Dental caries, commonly known as cavities, form as a result of demineralization of the tooth structure. The acidic environment that prevails during the presence of plaque and calculus ultimately leads to damage of the tooth’s enamel coating and can extend into the interior dentin structure. Carie formation is usually detected in the early stages during routine dental checkups. However, there are instances when visible pits or holes can be found in the tooth, such as that shown in the illustration above. Gingivitis is a type of periodontal disease resulting in inflammation and infection of the gum tissue (gingiva). It is a degenerative disease that is caused by the long-term effects of dental plaque and calculus deposits on the teeth. The bacteria associated with plaque and calculus, along with their metabolites, infect the gum tissue eventually leading to the degeneration of tissue that supports the tooth, such as periodontal ligaments and alveolar bone tissue of the tooth socket.

gums with gingivitis
Front-facing photograph of the oral cavity illustrating the development of gingivitis (marked by arrows) in regions close to the base of the teeth.

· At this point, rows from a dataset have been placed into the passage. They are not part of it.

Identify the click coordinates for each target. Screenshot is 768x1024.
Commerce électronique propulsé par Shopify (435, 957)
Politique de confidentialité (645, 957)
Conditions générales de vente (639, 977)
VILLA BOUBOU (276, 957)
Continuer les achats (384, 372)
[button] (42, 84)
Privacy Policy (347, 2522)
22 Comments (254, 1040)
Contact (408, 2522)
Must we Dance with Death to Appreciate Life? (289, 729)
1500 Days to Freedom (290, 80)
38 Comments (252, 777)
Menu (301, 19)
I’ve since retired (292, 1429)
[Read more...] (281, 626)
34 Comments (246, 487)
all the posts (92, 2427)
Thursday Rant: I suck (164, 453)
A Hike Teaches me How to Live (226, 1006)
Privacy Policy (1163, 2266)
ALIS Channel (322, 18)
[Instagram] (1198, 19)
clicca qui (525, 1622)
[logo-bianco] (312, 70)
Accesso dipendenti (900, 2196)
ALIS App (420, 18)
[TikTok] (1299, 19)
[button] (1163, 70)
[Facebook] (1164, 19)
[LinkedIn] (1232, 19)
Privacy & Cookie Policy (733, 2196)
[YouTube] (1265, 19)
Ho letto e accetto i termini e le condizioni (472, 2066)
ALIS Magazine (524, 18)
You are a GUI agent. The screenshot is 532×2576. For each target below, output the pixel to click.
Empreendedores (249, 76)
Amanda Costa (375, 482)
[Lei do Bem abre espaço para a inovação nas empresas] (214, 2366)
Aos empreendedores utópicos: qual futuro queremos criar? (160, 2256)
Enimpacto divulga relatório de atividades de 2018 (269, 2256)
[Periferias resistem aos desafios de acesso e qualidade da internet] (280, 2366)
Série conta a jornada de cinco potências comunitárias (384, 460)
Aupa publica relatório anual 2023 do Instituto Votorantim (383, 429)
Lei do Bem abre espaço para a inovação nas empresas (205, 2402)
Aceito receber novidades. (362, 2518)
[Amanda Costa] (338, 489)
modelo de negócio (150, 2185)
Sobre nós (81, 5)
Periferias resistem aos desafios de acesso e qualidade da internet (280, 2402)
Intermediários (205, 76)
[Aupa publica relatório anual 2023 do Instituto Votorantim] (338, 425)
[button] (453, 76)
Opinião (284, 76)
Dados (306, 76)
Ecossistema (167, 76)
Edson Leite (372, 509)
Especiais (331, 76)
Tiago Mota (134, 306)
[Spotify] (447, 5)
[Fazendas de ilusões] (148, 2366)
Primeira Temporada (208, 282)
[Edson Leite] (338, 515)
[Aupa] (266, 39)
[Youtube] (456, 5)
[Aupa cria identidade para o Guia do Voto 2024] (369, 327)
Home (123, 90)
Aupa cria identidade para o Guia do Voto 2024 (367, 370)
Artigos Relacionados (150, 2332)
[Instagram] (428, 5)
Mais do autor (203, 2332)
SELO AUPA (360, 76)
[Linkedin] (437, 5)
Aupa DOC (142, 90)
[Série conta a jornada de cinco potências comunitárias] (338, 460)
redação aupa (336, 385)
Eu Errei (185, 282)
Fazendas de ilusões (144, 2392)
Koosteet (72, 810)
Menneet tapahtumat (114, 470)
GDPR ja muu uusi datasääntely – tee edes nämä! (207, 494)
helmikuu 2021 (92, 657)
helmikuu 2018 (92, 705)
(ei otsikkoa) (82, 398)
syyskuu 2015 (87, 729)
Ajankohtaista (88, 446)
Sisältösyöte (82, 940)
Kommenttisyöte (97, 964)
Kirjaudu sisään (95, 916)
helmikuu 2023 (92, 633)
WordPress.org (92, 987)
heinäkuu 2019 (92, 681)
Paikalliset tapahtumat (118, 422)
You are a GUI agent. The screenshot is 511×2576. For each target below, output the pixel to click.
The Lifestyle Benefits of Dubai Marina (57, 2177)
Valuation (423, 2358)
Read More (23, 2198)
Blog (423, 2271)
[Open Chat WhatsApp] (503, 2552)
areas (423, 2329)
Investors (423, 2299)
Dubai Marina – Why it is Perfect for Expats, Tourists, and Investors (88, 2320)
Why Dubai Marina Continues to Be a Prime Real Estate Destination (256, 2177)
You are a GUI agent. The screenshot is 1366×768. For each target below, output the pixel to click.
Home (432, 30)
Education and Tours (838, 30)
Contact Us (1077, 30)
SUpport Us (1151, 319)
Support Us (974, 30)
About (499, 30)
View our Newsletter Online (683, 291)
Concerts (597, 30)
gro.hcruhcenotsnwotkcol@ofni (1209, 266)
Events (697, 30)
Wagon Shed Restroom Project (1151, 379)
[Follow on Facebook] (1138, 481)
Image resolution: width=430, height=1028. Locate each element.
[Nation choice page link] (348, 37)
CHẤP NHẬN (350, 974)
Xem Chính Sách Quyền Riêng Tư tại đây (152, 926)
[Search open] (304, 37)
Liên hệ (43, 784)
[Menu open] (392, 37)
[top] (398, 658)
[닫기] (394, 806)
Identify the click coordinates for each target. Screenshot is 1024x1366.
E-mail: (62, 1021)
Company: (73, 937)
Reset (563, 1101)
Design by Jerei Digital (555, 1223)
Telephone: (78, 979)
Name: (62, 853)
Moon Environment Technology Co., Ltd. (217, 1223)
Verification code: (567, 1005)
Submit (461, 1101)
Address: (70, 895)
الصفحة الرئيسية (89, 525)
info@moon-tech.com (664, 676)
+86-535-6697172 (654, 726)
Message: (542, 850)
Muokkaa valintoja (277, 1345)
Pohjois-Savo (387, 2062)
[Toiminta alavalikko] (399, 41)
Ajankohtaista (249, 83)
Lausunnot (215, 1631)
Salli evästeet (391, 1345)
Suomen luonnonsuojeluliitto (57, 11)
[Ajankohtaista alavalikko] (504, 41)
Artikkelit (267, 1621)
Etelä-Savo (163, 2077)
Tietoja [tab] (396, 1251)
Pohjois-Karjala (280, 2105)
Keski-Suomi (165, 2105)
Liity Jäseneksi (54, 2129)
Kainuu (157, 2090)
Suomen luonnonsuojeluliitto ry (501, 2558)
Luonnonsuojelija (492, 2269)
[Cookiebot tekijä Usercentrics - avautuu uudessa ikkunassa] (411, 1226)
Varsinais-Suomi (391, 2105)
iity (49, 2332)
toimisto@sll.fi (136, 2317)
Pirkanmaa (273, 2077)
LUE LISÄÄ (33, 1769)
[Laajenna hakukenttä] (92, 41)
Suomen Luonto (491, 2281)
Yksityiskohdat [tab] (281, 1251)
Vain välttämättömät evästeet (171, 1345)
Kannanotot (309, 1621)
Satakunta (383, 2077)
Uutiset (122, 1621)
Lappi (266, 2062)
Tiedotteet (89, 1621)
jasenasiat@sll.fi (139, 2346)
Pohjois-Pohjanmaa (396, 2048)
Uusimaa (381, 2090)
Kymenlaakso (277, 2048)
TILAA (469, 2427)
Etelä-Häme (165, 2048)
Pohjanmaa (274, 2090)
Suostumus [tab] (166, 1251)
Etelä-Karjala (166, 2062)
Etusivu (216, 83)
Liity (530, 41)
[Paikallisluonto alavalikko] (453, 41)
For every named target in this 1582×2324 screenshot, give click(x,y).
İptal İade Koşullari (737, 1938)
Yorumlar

Gingivitis can progress into a more serious, but related condition, known as periodontitis or gum disease. It is the irreversible breakdown of gingiva and bone tissue surrounding the tooth. Eventually, it leads to tooth loss. Even graver, it can increase the risk of heart disease and stroke and suppress the immune system. Periodontitis is mostly caused by poor oral hygiene and can be avoided by proper brushing and flossing.

References
1. J. ten Cate, Biofilms, a new approach to the microbiology of dental plaque. Odontology, 94(1), 1-9 (2006)
2. F. García-Godoy, and M. Hicks, Maintaining the integrity of the enamel surface: The role of dental biofilm, saliva and preventive agents in enamel demineralization and remineralization. J. Am. Dent. Assoc., 139(suppl), 25S-34S (2008).
3. A. Van Nieuw Amerongen, J. Bolscher, and E. Veerman, Salivary proteins: protective and diagnostic value in cariology? Caries Res., 38, 247-253 (2004).
4. Y. Jin, and H.-K. Yip, Supragingival calculus: formation and control. Crit. Rev. Oral Biol. Med., 13(5), 426-441 (2002).